-- start of The data --
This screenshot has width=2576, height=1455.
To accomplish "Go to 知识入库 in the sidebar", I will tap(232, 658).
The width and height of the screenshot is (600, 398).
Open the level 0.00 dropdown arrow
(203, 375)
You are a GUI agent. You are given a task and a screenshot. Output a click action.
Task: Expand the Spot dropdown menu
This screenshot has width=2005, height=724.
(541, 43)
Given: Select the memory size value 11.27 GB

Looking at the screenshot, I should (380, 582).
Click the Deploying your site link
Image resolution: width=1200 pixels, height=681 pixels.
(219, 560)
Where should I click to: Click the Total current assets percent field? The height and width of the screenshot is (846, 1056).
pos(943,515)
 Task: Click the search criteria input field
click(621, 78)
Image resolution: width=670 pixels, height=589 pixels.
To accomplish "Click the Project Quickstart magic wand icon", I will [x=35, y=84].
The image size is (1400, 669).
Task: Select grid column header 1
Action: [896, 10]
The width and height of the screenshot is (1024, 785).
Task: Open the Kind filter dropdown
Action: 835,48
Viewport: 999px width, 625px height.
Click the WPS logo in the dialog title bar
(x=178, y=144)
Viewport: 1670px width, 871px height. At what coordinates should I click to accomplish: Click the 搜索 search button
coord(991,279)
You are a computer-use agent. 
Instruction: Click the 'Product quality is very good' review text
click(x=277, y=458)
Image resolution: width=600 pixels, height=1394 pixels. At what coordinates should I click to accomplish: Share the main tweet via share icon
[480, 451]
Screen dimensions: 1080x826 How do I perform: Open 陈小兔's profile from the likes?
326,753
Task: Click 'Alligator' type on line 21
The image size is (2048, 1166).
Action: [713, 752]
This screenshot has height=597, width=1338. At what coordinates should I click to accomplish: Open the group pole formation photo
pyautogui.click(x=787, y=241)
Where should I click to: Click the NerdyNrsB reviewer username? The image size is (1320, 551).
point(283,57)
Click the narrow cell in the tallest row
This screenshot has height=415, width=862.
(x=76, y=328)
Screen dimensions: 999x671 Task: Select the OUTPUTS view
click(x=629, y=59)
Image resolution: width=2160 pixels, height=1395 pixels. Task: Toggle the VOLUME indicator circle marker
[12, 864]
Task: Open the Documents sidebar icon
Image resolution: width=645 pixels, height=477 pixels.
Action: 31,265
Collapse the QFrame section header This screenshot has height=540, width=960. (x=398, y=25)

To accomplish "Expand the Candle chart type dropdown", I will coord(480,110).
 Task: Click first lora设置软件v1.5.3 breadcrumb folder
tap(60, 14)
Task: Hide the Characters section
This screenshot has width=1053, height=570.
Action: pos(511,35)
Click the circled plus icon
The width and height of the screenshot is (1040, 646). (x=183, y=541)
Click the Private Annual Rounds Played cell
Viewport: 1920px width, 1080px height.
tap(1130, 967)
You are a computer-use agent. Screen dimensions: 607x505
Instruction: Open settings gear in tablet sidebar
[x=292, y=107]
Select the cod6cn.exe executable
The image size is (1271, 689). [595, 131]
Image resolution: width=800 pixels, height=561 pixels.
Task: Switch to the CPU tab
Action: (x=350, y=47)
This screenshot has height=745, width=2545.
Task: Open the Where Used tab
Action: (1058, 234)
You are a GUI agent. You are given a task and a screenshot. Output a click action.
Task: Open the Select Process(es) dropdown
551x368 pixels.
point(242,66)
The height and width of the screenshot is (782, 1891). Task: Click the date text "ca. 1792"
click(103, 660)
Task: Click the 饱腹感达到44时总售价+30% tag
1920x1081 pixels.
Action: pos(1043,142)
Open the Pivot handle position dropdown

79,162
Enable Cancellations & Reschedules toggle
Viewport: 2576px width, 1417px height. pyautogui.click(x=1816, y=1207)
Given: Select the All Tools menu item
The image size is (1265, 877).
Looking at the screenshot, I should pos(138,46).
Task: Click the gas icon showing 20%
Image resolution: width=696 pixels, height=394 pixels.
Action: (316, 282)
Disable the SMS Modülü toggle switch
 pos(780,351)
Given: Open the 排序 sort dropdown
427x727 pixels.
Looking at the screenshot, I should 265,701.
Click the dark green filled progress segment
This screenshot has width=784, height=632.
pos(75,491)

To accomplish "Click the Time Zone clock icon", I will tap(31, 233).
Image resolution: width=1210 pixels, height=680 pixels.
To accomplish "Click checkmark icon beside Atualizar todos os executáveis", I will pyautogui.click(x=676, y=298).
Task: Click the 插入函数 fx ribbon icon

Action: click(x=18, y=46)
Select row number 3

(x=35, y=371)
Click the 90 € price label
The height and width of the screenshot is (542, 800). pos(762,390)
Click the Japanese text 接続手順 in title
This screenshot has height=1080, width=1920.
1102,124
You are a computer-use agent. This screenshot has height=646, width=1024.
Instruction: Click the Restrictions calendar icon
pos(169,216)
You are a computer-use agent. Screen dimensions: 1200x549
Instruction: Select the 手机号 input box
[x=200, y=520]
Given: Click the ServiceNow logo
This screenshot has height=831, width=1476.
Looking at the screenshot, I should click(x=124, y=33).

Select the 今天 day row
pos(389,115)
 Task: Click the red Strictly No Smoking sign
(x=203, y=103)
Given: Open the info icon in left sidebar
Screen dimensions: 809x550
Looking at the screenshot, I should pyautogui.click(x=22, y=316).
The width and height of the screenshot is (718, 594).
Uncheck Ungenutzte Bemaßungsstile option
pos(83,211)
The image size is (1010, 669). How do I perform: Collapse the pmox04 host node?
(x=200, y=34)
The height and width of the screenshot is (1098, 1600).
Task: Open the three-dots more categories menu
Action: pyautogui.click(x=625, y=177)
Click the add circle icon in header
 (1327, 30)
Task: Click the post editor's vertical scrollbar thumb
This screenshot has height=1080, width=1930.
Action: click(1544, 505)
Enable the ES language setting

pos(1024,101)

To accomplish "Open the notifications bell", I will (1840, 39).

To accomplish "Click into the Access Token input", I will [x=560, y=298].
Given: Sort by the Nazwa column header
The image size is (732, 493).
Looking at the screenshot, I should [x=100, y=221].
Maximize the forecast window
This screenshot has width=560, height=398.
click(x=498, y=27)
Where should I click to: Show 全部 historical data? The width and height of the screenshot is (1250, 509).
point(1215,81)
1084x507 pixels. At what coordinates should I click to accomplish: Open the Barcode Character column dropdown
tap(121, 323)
-- end of The data --
To do: Reproduce all of the material above word for word.

Written reply:
This screenshot has width=2576, height=1455.
To accomplish "Go to 知识入库 in the sidebar", I will tap(232, 658).
The width and height of the screenshot is (600, 398).
Open the level 0.00 dropdown arrow
(203, 375)
You are a GUI agent. You are given a task and a screenshot. Output a click action.
Task: Expand the Spot dropdown menu
This screenshot has width=2005, height=724.
(541, 43)
Given: Select the memory size value 11.27 GB

Looking at the screenshot, I should (380, 582).
Click the Deploying your site link
Image resolution: width=1200 pixels, height=681 pixels.
(219, 560)
Where should I click to: Click the Total current assets percent field? The height and width of the screenshot is (846, 1056).
pos(943,515)
 Task: Click the search criteria input field
click(621, 78)
Image resolution: width=670 pixels, height=589 pixels.
To accomplish "Click the Project Quickstart magic wand icon", I will [x=35, y=84].
The image size is (1400, 669).
Task: Select grid column header 1
Action: [896, 10]
The width and height of the screenshot is (1024, 785).
Task: Open the Kind filter dropdown
Action: 835,48
Viewport: 999px width, 625px height.
Click the WPS logo in the dialog title bar
(x=178, y=144)
Viewport: 1670px width, 871px height. At what coordinates should I click to accomplish: Click the 搜索 search button
coord(991,279)
You are a computer-use agent. 
Instruction: Click the 'Product quality is very good' review text
click(x=277, y=458)
Image resolution: width=600 pixels, height=1394 pixels. At what coordinates should I click to accomplish: Share the main tweet via share icon
[480, 451]
Screen dimensions: 1080x826 How do I perform: Open 陈小兔's profile from the likes?
326,753
Task: Click 'Alligator' type on line 21
The image size is (2048, 1166).
Action: [713, 752]
This screenshot has height=597, width=1338. At what coordinates should I click to accomplish: Open the group pole formation photo
pyautogui.click(x=787, y=241)
Where should I click to: Click the NerdyNrsB reviewer username? The image size is (1320, 551).
point(283,57)
Click the narrow cell in the tallest row
This screenshot has height=415, width=862.
(x=76, y=328)
Screen dimensions: 999x671 Task: Select the OUTPUTS view
click(x=629, y=59)
Image resolution: width=2160 pixels, height=1395 pixels. Task: Toggle the VOLUME indicator circle marker
[12, 864]
Task: Open the Documents sidebar icon
Image resolution: width=645 pixels, height=477 pixels.
Action: 31,265
Collapse the QFrame section header This screenshot has height=540, width=960. (x=398, y=25)

To accomplish "Expand the Candle chart type dropdown", I will coord(480,110).
 Task: Click first lora设置软件v1.5.3 breadcrumb folder
tap(60, 14)
Task: Hide the Characters section
This screenshot has width=1053, height=570.
Action: pos(511,35)
Click the circled plus icon
The width and height of the screenshot is (1040, 646). (x=183, y=541)
Click the Private Annual Rounds Played cell
Viewport: 1920px width, 1080px height.
tap(1130, 967)
You are a computer-use agent. Screen dimensions: 607x505
Instruction: Open settings gear in tablet sidebar
[x=292, y=107]
Select the cod6cn.exe executable
The image size is (1271, 689). [595, 131]
Image resolution: width=800 pixels, height=561 pixels.
Task: Switch to the CPU tab
Action: (x=350, y=47)
This screenshot has height=745, width=2545.
Task: Open the Where Used tab
Action: (1058, 234)
You are a GUI agent. You are given a task and a screenshot. Output a click action.
Task: Open the Select Process(es) dropdown
551x368 pixels.
point(242,66)
The height and width of the screenshot is (782, 1891). Task: Click the date text "ca. 1792"
click(103, 660)
Task: Click the 饱腹感达到44时总售价+30% tag
1920x1081 pixels.
Action: pos(1043,142)
Open the Pivot handle position dropdown

79,162
Enable Cancellations & Reschedules toggle
Viewport: 2576px width, 1417px height. pyautogui.click(x=1816, y=1207)
Given: Select the All Tools menu item
The image size is (1265, 877).
Looking at the screenshot, I should pos(138,46).
Task: Click the gas icon showing 20%
Image resolution: width=696 pixels, height=394 pixels.
Action: (316, 282)
Disable the SMS Modülü toggle switch
 pos(780,351)
Given: Open the 排序 sort dropdown
427x727 pixels.
Looking at the screenshot, I should 265,701.
Click the dark green filled progress segment
This screenshot has width=784, height=632.
pos(75,491)

To accomplish "Click the Time Zone clock icon", I will tap(31, 233).
Image resolution: width=1210 pixels, height=680 pixels.
To accomplish "Click checkmark icon beside Atualizar todos os executáveis", I will pyautogui.click(x=676, y=298).
Task: Click the 插入函数 fx ribbon icon

Action: click(x=18, y=46)
Select row number 3

(x=35, y=371)
Click the 90 € price label
The height and width of the screenshot is (542, 800). pos(762,390)
Click the Japanese text 接続手順 in title
This screenshot has height=1080, width=1920.
1102,124
You are a computer-use agent. This screenshot has height=646, width=1024.
Instruction: Click the Restrictions calendar icon
pos(169,216)
You are a computer-use agent. Screen dimensions: 1200x549
Instruction: Select the 手机号 input box
[x=200, y=520]
Given: Click the ServiceNow logo
This screenshot has height=831, width=1476.
Looking at the screenshot, I should click(x=124, y=33).

Select the 今天 day row
pos(389,115)
 Task: Click the red Strictly No Smoking sign
(x=203, y=103)
Given: Open the info icon in left sidebar
Screen dimensions: 809x550
Looking at the screenshot, I should pyautogui.click(x=22, y=316).
The width and height of the screenshot is (718, 594).
Uncheck Ungenutzte Bemaßungsstile option
pos(83,211)
The image size is (1010, 669). How do I perform: Collapse the pmox04 host node?
(x=200, y=34)
The height and width of the screenshot is (1098, 1600).
Task: Open the three-dots more categories menu
Action: pyautogui.click(x=625, y=177)
Click the add circle icon in header
 (1327, 30)
Task: Click the post editor's vertical scrollbar thumb
This screenshot has height=1080, width=1930.
Action: click(1544, 505)
Enable the ES language setting

pos(1024,101)

To accomplish "Open the notifications bell", I will (1840, 39).

To accomplish "Click into the Access Token input", I will [x=560, y=298].
Given: Sort by the Nazwa column header
The image size is (732, 493).
Looking at the screenshot, I should [x=100, y=221].
Maximize the forecast window
This screenshot has width=560, height=398.
click(x=498, y=27)
Where should I click to: Show 全部 historical data? The width and height of the screenshot is (1250, 509).
point(1215,81)
1084x507 pixels. At what coordinates should I click to accomplish: Open the Barcode Character column dropdown
tap(121, 323)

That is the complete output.